PROVIDED MATERIAL Block Start
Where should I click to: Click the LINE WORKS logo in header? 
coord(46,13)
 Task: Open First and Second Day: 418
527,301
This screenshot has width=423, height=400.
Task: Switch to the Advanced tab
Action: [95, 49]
PROVIDED MATERIAL Block End
Return the data above in full, keeping each line exactly as it stands.

= ANSWER FOR THE TASK =
Where should I click to: Click the LINE WORKS logo in header? 
coord(46,13)
 Task: Open First and Second Day: 418
527,301
This screenshot has width=423, height=400.
Task: Switch to the Advanced tab
Action: [95, 49]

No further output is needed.